The following data correspond to the results encountered for patient 1: Ranibizumab levels were not detected in the breast milk at baseline, days 1 and 2. Ranibizumab was detected at day 3 (34.7ng/ml), with generally increasing levels over time: day 4 50.3ng/ml, day 5 53.2ng/ml, day 6 52.1ng/ml, day 7 38.6ng/ml, day 14 75.1ng/ml, day 21 121.1ng/ml, day 28 128.9ng/ml. VEGF-A was significantly suppressed at day 1 compared to baseline and demonstrated a reduction over time: baseline 22.8ng/ml, day 1 12.3ng/ml, day 2 7.1ng/ml, day 3 7.2ng/ml, day 4 6.1ng/ml, day 5 5.9ng/ml, day 6 5.4ng/ml, day 7 6.4ng/ml, day 14 2.2ng/ml, day 21 3.2ng/ml, day 28 4.9ng/ml. Data related to patients 2 and 3 are currently under analysis and will be added to the results.

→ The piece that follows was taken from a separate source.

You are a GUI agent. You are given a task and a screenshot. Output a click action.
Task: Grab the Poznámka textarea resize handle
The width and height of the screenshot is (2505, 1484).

Ranibizumab does pass into human breast milk following an intravitreal injection and, during the same period, VEGF-A concentrations in the human milk decline with significant reduction detected by day 1. Based on our data, intravitreal ranibizumab treatment in nursing women raises a concern of possible adverse events in the developing infant. Further data from this study will show whether aflibercept also passes into the breast milk. This data is important to consider when counseling nursing women who develop diseases requiring anti-VEGF injections.
This abstract was presented at the 2019 ARVO Annual Meeting, held in Vancouver, Canada, April 28 - May 2, 2019.